Go through the data below. Pull out every line that has the word "condiții".

Records from a dataset
□ □ □
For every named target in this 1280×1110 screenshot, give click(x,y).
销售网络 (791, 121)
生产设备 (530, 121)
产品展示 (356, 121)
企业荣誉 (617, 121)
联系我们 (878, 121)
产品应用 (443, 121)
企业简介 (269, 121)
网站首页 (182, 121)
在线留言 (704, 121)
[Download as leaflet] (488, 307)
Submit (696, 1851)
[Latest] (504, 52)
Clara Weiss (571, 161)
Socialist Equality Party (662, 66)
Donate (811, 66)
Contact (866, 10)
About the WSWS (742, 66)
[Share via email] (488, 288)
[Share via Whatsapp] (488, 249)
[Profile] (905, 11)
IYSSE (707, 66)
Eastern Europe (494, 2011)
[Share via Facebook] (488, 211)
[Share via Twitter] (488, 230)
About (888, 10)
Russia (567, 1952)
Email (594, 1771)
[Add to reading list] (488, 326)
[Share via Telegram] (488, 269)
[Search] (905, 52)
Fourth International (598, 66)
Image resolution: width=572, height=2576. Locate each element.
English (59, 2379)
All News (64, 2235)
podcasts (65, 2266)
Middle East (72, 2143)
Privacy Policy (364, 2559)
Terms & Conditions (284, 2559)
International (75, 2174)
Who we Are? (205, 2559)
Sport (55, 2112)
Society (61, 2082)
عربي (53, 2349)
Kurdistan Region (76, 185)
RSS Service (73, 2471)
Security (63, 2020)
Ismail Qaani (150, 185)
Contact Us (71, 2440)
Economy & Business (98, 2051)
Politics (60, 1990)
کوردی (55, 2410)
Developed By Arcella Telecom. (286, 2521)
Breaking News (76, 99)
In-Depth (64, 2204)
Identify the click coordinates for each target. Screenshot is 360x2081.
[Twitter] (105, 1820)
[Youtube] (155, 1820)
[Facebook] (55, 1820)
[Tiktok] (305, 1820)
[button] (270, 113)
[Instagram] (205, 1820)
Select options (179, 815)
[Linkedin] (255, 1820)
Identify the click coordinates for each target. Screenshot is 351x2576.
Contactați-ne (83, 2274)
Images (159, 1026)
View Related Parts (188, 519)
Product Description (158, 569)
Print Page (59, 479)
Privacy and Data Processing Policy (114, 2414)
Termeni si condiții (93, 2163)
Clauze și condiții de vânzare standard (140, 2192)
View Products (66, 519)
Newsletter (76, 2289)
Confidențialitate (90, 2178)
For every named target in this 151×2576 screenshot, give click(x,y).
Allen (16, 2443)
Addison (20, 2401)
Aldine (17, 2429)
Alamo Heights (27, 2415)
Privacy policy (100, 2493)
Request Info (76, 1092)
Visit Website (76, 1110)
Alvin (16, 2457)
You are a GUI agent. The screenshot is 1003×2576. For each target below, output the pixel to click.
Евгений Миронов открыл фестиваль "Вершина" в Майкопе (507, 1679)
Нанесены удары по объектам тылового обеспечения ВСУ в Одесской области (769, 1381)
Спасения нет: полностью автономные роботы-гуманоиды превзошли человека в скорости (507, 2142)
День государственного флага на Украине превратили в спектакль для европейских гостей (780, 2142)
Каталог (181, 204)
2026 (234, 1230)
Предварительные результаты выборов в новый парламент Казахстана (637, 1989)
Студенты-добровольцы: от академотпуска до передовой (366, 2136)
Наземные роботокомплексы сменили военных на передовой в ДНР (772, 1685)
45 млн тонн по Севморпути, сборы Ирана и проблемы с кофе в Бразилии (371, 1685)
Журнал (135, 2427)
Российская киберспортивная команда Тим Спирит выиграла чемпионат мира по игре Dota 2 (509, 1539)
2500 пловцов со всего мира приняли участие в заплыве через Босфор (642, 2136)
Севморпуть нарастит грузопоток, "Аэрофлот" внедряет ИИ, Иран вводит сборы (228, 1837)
□ □ □
Completed exercise:
Termeni si condiții (93, 2163)
Clauze și condiții de vânzare standard (140, 2192)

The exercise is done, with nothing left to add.